Three of the children and their parents served us gasolina cut with papaya juice and ice cubes, so we stayed for a while and had stilted conversation with very little common language between us. The walls were of an old, whitewashed cement and the living room furniture was worn and bereft of stuffing, but still there was a television at one end of the room playing some ridiculous spanish program hosted by men pretending to be drunk bums. A salvaged exercise bike sat in the corner. I could not figure out who would ever need to use it when they all had to walk at least several kilometers a day.

After a lot of smiling and nodding, we turned down a second round of gasolina to avoid overstaying our welcome. People here are so hospitable, and it would be easy to abuse it. The family stood in the doorway and waved at us the whole time we were climbing into D's vehicle and pulling around past their house.


During our drive back down the hill, D kept slowing down and pointing out these little brown lumps ahead of us on the road. Being that I am from Saskatchewan, I thought they must be gophers, but D shook his head and told us to watch as he drove up to them. Just as we were about to hit one, it flapped up swiftly through the shine of the headlights. They were birds! They nestled into depressions in the dust and took off like last-minute cats in the suburbs.

Priscilla the pig in Costa Rica

D had the top off his vehicle due to an incident involving transportation of a pig and a lot of manure the night before, so during the drive the cool evening air ran over my skin while I smoked cheap cigarettes and noticed how high Orion was in the sky. I was almost unaware of all the minor accidents we were skirting as we skidded down the hill, because the blanket of lights scattered along the velvet-black valley made me feel as if we were all floating, swaying in a current.

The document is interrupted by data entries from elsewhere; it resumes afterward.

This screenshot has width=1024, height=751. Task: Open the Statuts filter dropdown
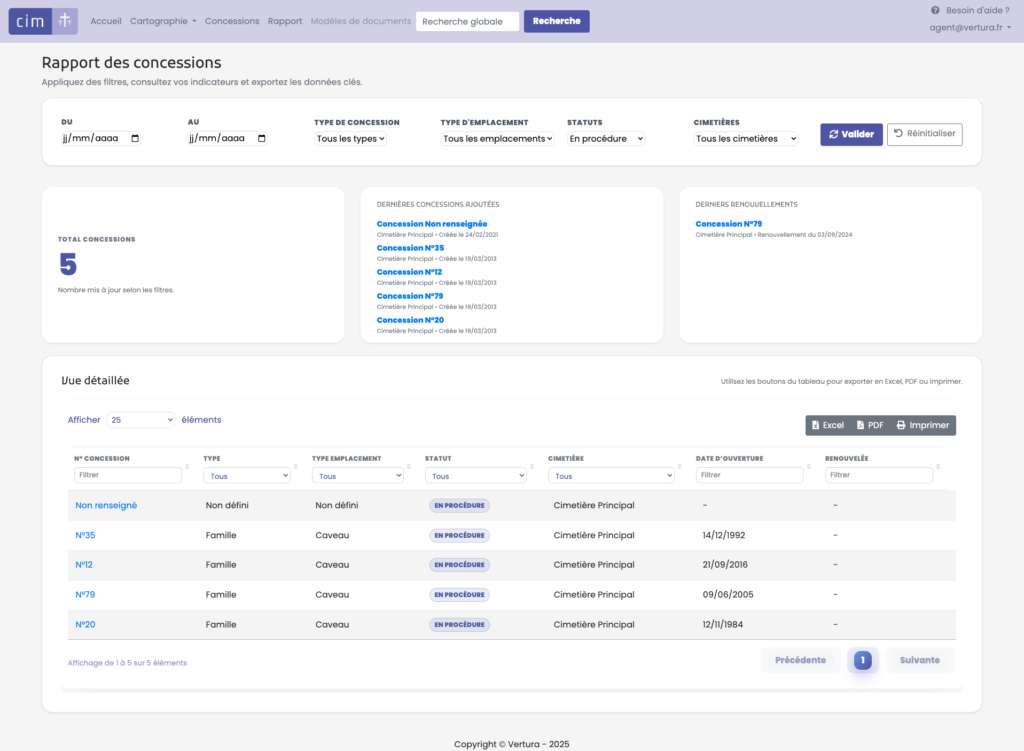pos(606,139)
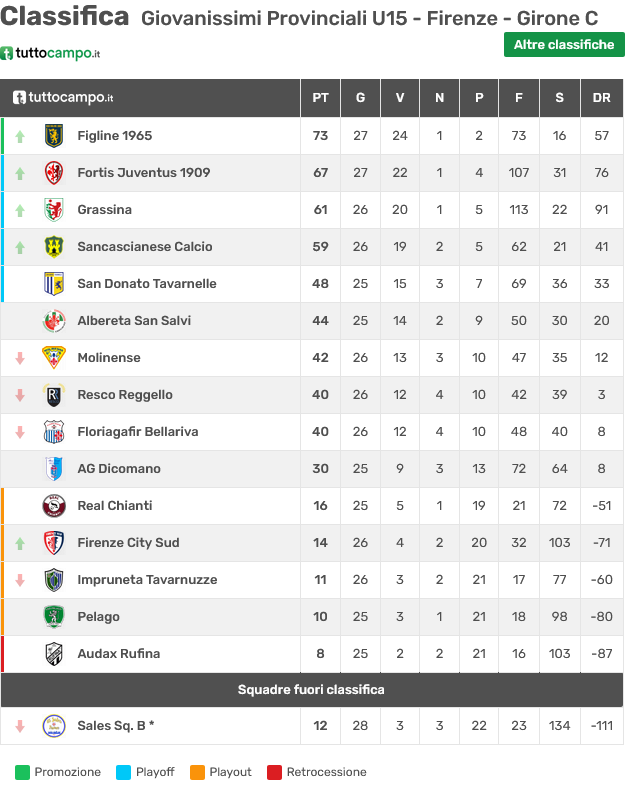The height and width of the screenshot is (791, 625).
Task: Click the green Promozione legend swatch
Action: [22, 772]
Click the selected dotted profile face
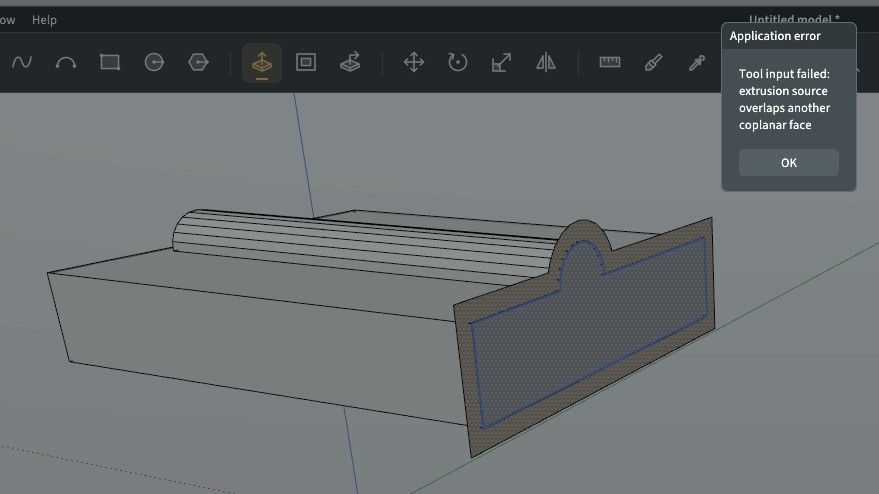Viewport: 879px width, 494px height. tap(589, 331)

Who was I to drink their gasolina and papaya juice? Who was I take up space in their living room and smile like Howdy Doody at conversations that I could not understand? Who was I to say gracias and then climb into the back of a shiny 4X4?

No one. I was no one. I was a novelty. I was an oversized, overpale curiosity warming a couch cushion. I was a gringo whose foreign name they had forgotten before we left. I was no one, and it felt fucking stupendous to find myself on a dirt road on a mountain under an impossibly wide sky being so much nothing.